It's a sad day for Ecuadorian wildlife and conservationists worldwide.
Ecuador’s Attorney General’s office is currently investigating the alleged poaching of four endangered giant Galápagos tortoises in the Galápagos archipelago. Authorities fear they may have been slaughtered for meat, though that has not been confirmed as of publication. Because the Galápagos islands are a protected national park, and as the animals are on the brink of extinction, this would be a huge infraction.
Tortoise meat is revered as a "delicacy" by wildlife poachers. And sadly, over the last year alone, more than 15 of them have been found dead in the Galápagos.
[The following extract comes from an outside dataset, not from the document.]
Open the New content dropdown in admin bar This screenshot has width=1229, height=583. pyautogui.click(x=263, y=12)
Hence, authorities and environmentalists fear they are now being targeted.
“This is not an isolated incident. In September 2021, the remains of 15 critically endangered Giant Tortoises from the subspecies Chelonoidis guntheri were found on Isabela," reads a statement from U.S. organization, the Galápagos Conservancy, via CNN.
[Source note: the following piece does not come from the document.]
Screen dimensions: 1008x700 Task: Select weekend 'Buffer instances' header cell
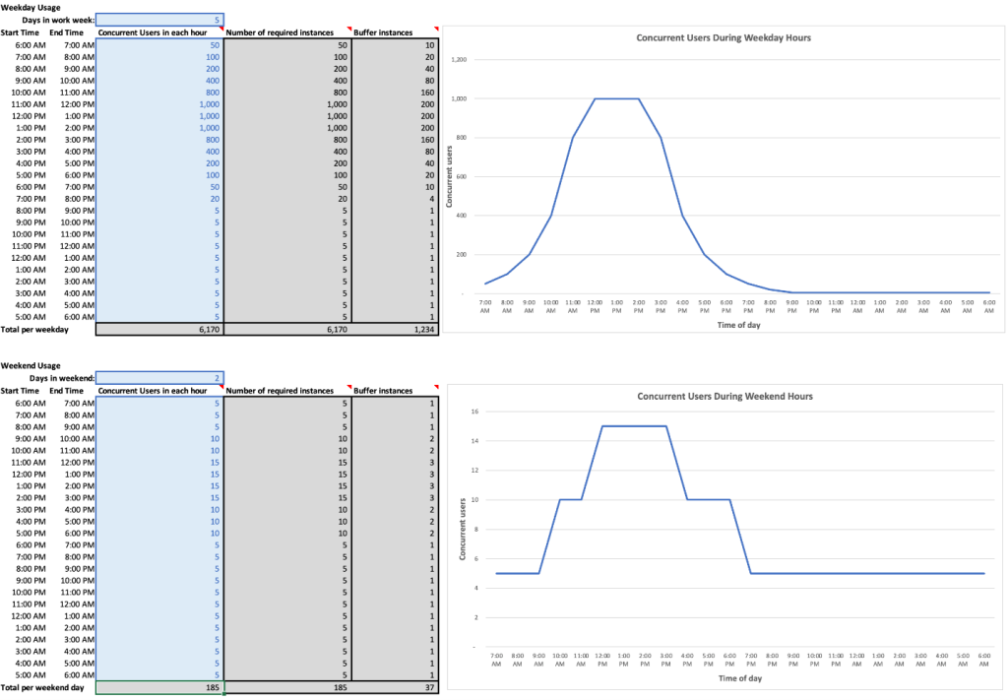coord(394,391)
The nonprofit, which specifically focuses on sustainable development of the Galápagos Islands, “strongly condemns the poaching and eating of Giant Tortoises as an environmental crime.”
"Evidence from the investigation showed that the reptiles had likely been hunted for consumption,” the statement continues. Therefore, it comes as no surprise many are worried the population's numbers will continue to plummet, if serious action isn't taken soon.
Endangered Galápagos tortoises are possibly being hunted for meat, sources say.
Even though it has been illegal since 1933, Ecuadorian authorities fear Galápagos giant tortoises are being trophy hunted by poachers, for meat. Those found guilty of doing so could face at least three years of jail time, according to EuroNews.
Within the wildlife abundant archipelago, specifically on the island of Isabela, authorities recently stumbled upon four dead Galápagos giant tortoises — which has led to a preliminary investigation, conducted by the State Attorney General’s Office.
“This recent poaching incident is particularly egregious as very few individuals of the subspecies Chelonoidis guntheri remain in the wild,” the Galápagos Conservancy stated via EuroNews. “We must safeguard giant tortoises and the ecosystems they depend on.”
All 14 subspecies of the giant Galápagos tortoise are sadly considered either vulnerable, endangered, critically endangered or extinct — and despite their long lifespans, which can last up to 120 years, their numbers are dwindling rapidly.
So, what is being done about this matter? Authorities and organizations are taking action against hunters breaking the rules, to hopefully protect the beloved animal.
What is being done to protect the Galápagos tortoises?
As previously mentioned, Ecuadorian officials have opened a formal investigation to find the culprit of the dead tortoises. According to EcoWatch, its unit is honing in on environmental crimes. Galápagos National Park employees are giving statements, while wildlife experts are performing necroscopies on the dead tortoises.
“Ecuador’s Prosecutor opened a preliminary investigation to look into the facts related to the alleged hunting and slaughter of four giant tortoises,” the office stated in a tweet.
Our hearts are breaking for this endangered species — if something isn't done soon, the population could cease to exist within our lifetime.